La reapertura de la frontera con Venezuela reconfiguró en los dos últimos años el mapa migratorio en el oriente del país y obligó a Migración Colombia a ampliar su capacidad operativa en Norte de Santander y Santander.
El diagnóstico más reciente de la entidad muestra un sistema con mayor cobertura institucional: los flujos, tras estabilizarse respecto a los picos de la crisis, mantienen una intensidad que impacta la economía y la vida cotidiana de la región.
Red de control fronterizo
El control formal del tránsito entre Colombia y Venezuela se concentra en cuatro pasos fronterizos habilitados y en dos terminales aéreas con control migratorio.

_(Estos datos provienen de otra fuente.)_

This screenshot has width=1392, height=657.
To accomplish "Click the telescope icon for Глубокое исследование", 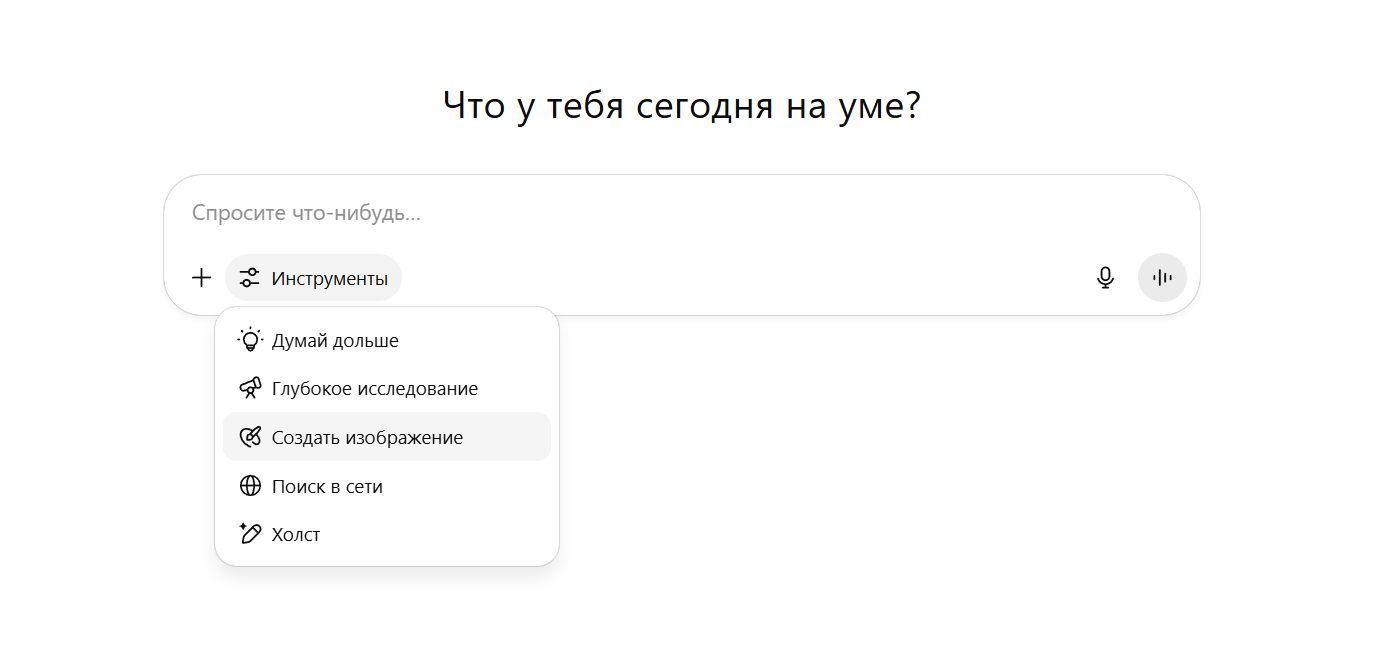I will [x=250, y=388].
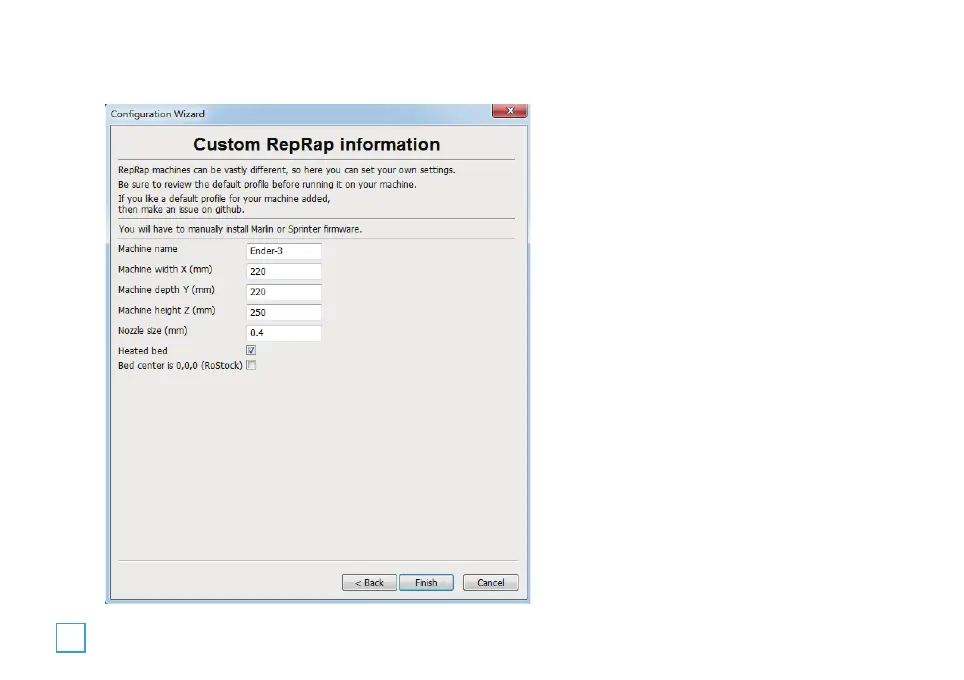Click the 'Machine name' label text
The image size is (964, 680).
pyautogui.click(x=148, y=249)
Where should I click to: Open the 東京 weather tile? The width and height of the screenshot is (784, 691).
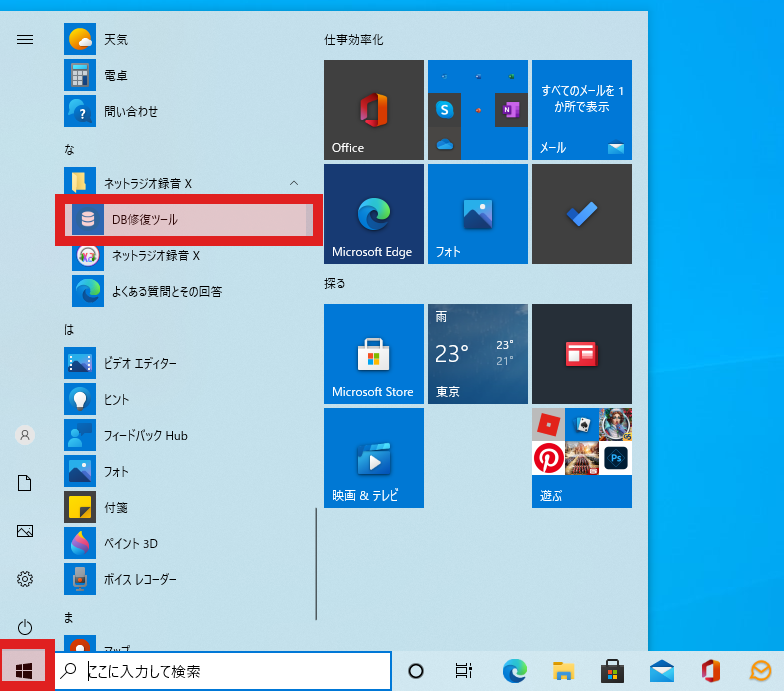pos(478,354)
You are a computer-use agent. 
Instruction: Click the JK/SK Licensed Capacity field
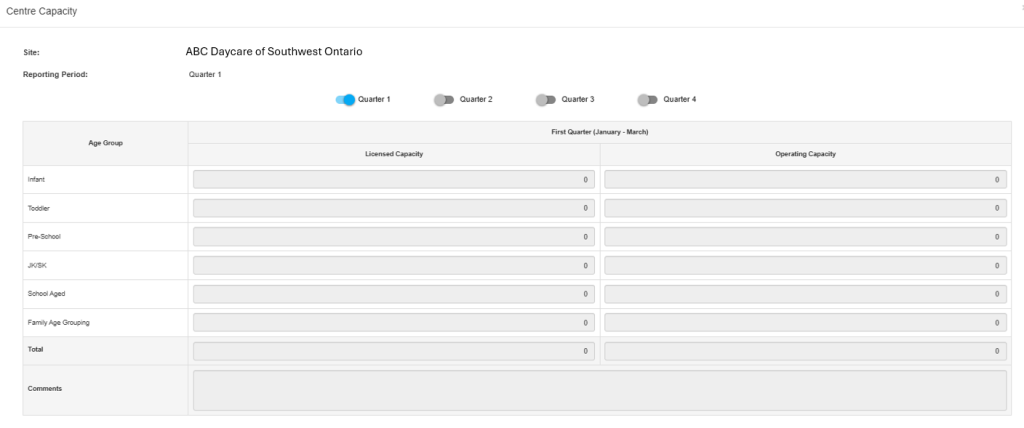tap(394, 266)
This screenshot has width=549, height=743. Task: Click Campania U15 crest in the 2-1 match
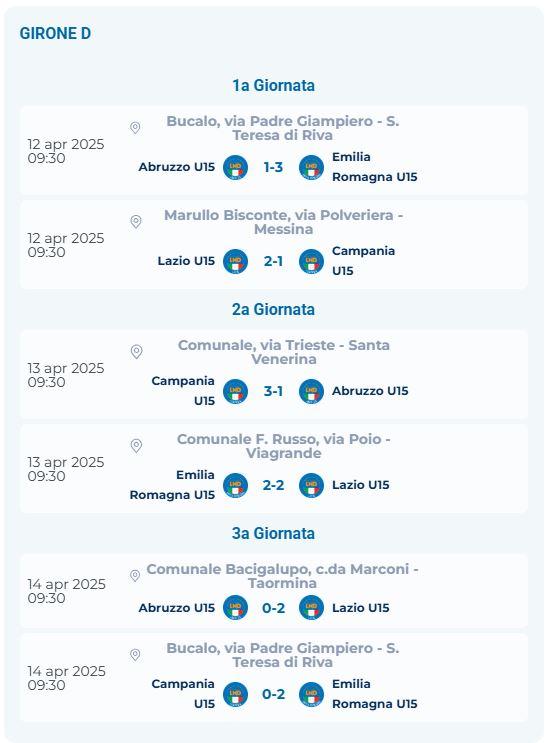coord(311,261)
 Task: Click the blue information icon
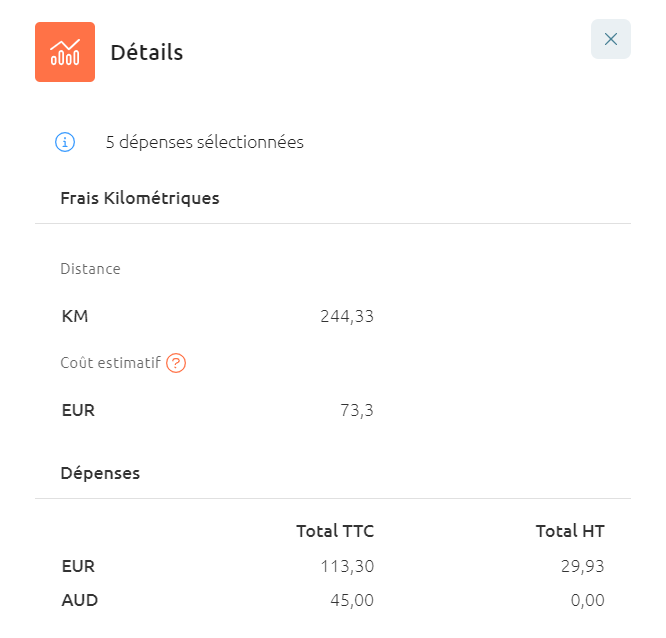pos(65,142)
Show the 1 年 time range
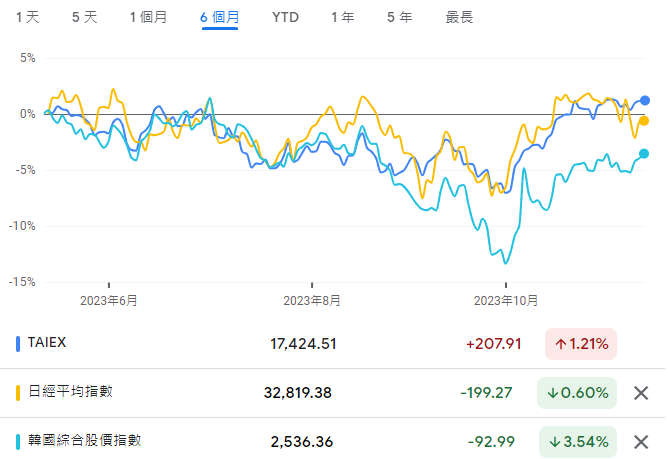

- Puente Internacional Simón Bolívar
- Puente Internacional Francisco de Paula Santander
- Puente Internacional Atanasio Girardot —el más reciente y con mayor capacidad operativa—
- Puente Internacional La Unión
Los aeropuertos con control migratorio son el Aeropuerto Internacional Camilo Daza y el Aeropuerto Internacional Palonegro, ambos con conexión internacional a Panamá, lo que facilita la integración de la región con rutas globales.
Flujos y dinámica
Según el análisis de datos de Migración Colombia, desde 2024 los cuatro pasos fronterizos registraron un total de 870.988 movimientos migratorios formales (ingresos y salidas con control de pasaporte). De ese total, 471.988 correspondieron a ingresos y 399.000 a salidas.
Para 2025, la entidad proyectó un incremento del 17%, lo que confirma la reactivación del tránsito tras el restablecimiento pleno de relaciones bilaterales. Este volumen refleja no solo movilidad humana, sino también intercambio comercial, acceso a bienes y servicios y reencuentros familiares: la frontera dejó de ser un punto de contención para convertirse nuevamente en un corredor activo.
Impacto comercial
Finalizando 2025, la Cámara Colombo Venezolana, con datos del Ministerio de Comercio, Industria y Turismo, reportó que las exportaciones e importaciones por los puentes internacionales sumaron US$841,1 millones, una diferencia de US$111,7 millones respecto al registro de enero-septiembre de 2024 (US$729,4 millones).
«Esa confianza que está generando, esa competencia sana y la dinámica en la frontera se deben al trabajo articulado que estamos haciendo los gremios de Táchira y Norte de Santander».
La recuperación del tránsito ha impulsado tanto el comercio formal como actividades locales vinculadas al transporte, la hostelería y el comercio minorista, lo que contribuye a la reactivación económica regional.
En ese contexto, las autoridades regionales han tenido que reforzar la coordinación operativa y los mecanismos de control para atender flujos crecientes sin frenar la circulación de personas y mercancías, tarea clave para sostener la integración fronteriza en los próximos años.